YOUR ASSIGNMENT
The required output is the line containing "You are a computer-use agent. 800x800 pixels." through the final line of the material below, printed exactly, with no other lines.

RECORDS FOR THE EXERCISE
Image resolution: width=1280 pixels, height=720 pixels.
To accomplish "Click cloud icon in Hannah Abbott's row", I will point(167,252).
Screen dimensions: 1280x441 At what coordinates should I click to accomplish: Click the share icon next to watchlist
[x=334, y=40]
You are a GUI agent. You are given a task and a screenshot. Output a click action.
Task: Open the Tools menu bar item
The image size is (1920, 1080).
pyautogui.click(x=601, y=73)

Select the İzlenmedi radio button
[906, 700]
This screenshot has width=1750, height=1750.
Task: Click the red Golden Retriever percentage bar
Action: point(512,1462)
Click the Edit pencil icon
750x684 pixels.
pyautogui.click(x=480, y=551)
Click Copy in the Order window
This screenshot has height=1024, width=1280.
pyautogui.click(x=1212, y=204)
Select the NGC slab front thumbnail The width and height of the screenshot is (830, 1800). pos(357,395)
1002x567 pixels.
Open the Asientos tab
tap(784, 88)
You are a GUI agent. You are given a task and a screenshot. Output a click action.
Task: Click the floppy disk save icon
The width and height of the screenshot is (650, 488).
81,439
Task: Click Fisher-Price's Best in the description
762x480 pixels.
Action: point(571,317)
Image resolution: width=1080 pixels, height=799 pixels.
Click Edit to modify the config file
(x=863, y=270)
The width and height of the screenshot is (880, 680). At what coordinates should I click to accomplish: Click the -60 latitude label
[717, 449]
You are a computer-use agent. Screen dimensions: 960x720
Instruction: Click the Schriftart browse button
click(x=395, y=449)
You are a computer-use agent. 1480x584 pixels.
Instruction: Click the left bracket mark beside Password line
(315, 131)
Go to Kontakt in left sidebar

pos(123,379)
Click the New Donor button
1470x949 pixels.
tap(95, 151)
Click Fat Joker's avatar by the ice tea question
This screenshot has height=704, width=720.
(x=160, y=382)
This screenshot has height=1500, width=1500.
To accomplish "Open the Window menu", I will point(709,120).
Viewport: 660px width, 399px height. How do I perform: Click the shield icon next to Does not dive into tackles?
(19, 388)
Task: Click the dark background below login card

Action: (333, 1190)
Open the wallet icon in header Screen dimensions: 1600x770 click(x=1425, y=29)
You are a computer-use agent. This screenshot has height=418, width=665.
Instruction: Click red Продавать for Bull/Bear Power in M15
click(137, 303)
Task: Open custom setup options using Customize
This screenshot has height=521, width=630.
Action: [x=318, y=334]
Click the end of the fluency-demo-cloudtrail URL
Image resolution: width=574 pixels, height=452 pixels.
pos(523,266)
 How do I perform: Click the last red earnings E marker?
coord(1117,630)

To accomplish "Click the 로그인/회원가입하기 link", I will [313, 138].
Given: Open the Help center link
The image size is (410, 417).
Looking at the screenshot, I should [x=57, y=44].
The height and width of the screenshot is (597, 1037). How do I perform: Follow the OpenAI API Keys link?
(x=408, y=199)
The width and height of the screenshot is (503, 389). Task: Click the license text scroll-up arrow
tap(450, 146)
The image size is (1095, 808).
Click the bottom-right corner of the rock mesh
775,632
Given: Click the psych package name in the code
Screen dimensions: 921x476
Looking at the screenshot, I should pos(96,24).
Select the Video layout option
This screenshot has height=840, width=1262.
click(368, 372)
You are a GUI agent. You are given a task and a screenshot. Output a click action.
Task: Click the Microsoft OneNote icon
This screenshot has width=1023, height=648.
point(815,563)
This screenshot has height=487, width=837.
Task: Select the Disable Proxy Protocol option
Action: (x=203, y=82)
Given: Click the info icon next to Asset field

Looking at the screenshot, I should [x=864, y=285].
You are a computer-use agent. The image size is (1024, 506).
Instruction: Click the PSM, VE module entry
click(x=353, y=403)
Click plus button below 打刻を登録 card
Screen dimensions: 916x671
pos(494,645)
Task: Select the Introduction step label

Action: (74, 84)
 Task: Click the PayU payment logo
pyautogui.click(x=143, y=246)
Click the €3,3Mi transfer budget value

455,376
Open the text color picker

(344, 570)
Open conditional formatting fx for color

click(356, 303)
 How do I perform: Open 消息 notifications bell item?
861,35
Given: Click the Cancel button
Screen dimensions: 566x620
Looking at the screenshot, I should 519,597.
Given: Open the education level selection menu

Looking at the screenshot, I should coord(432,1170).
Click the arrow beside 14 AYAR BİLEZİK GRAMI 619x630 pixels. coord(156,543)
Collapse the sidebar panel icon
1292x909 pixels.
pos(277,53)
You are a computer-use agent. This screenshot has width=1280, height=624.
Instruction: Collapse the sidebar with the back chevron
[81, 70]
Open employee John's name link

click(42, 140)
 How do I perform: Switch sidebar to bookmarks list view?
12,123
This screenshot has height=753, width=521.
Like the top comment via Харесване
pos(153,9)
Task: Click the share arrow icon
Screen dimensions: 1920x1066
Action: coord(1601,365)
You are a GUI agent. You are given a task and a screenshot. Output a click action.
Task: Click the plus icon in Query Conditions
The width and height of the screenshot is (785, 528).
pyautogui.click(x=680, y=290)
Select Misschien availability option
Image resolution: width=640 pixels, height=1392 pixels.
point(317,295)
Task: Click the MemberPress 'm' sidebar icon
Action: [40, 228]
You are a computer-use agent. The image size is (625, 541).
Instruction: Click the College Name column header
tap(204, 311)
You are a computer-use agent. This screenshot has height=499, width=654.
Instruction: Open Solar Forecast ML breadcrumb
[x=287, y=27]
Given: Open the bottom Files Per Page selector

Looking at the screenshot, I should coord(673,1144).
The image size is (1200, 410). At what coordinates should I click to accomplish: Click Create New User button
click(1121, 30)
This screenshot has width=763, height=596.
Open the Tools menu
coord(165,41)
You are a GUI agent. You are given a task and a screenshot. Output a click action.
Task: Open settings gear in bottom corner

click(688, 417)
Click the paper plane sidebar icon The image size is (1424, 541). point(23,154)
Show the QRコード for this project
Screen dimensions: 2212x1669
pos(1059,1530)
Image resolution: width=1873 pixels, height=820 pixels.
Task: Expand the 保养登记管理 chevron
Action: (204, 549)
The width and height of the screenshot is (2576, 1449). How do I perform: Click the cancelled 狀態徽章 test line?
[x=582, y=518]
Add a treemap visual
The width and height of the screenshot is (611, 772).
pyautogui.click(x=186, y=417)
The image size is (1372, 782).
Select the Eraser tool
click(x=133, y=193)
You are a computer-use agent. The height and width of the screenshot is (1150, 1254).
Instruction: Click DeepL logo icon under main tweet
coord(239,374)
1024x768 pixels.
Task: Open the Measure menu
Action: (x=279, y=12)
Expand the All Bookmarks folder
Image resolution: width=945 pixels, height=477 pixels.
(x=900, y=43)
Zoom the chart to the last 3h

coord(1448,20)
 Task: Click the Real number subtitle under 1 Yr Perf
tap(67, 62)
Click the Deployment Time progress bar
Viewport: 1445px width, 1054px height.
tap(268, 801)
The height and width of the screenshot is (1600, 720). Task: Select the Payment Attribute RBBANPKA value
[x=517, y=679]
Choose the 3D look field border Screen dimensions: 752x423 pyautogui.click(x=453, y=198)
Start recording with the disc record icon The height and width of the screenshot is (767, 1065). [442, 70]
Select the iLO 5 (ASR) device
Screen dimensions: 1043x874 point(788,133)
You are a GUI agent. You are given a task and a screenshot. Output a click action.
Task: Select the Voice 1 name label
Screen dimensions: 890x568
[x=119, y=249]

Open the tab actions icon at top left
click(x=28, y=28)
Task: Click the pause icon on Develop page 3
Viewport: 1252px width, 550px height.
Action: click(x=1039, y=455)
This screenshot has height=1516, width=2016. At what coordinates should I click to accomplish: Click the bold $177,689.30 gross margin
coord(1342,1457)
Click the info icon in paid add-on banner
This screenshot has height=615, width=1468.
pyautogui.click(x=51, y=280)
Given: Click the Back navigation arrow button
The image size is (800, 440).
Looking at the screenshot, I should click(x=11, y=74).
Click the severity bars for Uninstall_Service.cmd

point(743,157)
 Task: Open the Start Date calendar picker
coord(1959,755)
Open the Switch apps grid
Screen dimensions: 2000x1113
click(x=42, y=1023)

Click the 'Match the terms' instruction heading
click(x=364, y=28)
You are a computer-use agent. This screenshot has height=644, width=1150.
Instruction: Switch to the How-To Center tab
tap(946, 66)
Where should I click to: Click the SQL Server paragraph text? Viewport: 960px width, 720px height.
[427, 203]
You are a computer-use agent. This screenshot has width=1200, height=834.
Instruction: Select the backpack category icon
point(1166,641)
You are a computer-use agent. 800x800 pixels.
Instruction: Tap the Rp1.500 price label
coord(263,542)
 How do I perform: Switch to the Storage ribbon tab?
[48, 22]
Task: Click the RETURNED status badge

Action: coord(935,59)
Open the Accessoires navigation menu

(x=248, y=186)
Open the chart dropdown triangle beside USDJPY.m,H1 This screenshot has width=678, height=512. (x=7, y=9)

ANSWER FOR THE TASK
You are a computer-use agent. 800x800 pixels.
Instruction: Tap the Rp1.500 price label
coord(263,542)
 How do I perform: Switch to the Storage ribbon tab?
[48, 22]
Task: Click the RETURNED status badge

Action: coord(935,59)
Open the Accessoires navigation menu

(x=248, y=186)
Open the chart dropdown triangle beside USDJPY.m,H1 This screenshot has width=678, height=512. (x=7, y=9)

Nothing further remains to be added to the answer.